ゴルフ会員権の取引相場については、ゴルフホットライン、ゴルフダイジェスト、日経ゴルフ、住地ゴルフ等の業者のサイトを用いて調べることができます。

ところで、ゴルフ会員権には、取引相場が存在しないものがあります。
三重県の案件でも、取引相場が存在しないゴルフ会員権が問題になることがあります。
このようなゴルフ会員権は、相続税の課税対象になるのでしょうか?
相続税の課税対象になる場合には、どのように相続税申告を行うべきなのでしょうか?

2 取引相場のないゴルフ会員権の評価方法
取引相場のないゴルフ会員権であっても、株主になっている場合には、株式と同様、評価の対象にする必要があります。
この場合は、ほとんどが非上場株式になるでしょうから、類似業種比準方式、純資産方式、配当還元方式のいずれかにより、評価を行うこととなります。

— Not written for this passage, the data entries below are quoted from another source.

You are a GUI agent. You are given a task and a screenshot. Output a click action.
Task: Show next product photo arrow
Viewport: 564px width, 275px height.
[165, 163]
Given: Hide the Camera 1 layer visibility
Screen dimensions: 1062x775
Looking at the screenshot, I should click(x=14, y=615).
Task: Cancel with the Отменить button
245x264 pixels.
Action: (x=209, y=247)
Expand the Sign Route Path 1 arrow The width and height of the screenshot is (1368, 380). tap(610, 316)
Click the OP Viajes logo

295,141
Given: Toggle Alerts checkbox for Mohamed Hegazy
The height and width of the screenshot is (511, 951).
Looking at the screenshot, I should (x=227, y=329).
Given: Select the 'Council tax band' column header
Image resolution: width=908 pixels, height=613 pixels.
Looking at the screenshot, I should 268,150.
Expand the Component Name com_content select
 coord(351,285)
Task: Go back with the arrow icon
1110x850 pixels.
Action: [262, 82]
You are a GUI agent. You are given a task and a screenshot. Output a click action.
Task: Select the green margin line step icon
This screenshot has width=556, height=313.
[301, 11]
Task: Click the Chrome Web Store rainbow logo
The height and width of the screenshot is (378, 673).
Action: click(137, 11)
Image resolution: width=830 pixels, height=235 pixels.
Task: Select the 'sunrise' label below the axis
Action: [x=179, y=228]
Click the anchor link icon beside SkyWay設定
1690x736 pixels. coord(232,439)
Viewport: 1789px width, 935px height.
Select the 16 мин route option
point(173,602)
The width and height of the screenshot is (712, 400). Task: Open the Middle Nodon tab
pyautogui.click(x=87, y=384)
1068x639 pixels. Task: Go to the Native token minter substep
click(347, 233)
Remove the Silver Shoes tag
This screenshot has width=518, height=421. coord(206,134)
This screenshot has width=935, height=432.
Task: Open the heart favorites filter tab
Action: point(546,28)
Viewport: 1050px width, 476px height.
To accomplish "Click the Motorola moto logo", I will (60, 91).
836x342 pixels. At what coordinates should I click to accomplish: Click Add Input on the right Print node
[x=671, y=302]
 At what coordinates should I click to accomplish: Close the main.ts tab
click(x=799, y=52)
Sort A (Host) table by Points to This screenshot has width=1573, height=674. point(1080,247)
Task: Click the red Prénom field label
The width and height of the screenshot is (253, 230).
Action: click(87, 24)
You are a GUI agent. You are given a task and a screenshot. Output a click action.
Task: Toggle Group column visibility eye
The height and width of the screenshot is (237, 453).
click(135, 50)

また、取引相場のないゴルフ会員権であっても、預託金が存在する場合には、預託金を評価の対象にする必要があります。
預託金については、請求すればすぐに返還を受けることができる場合には、預託金金額がそのまま評価額になります。
他方、規約により、一定期間を経なければ、預託金の返還を受けることができないこととなっている場合には、預託金額に、返還されるまでの期間の基準年利率による複利現価率を乗じた金額を評価額とします。

さらに、株主となり、かつ、預託金が存在する場合には、すでに説明した株式の評価額に、預託金の評価額を加算して評価を行うこととなります。

これに対して、取引相場がないゴルフ会員権で、株主とならず、預託金も存在しないものについては、評価額が0円とされます。
たとえば、プレイすることだけを目的とするゴルフ会員権については、株主とならず、預託金も存在しないことがあり得ます。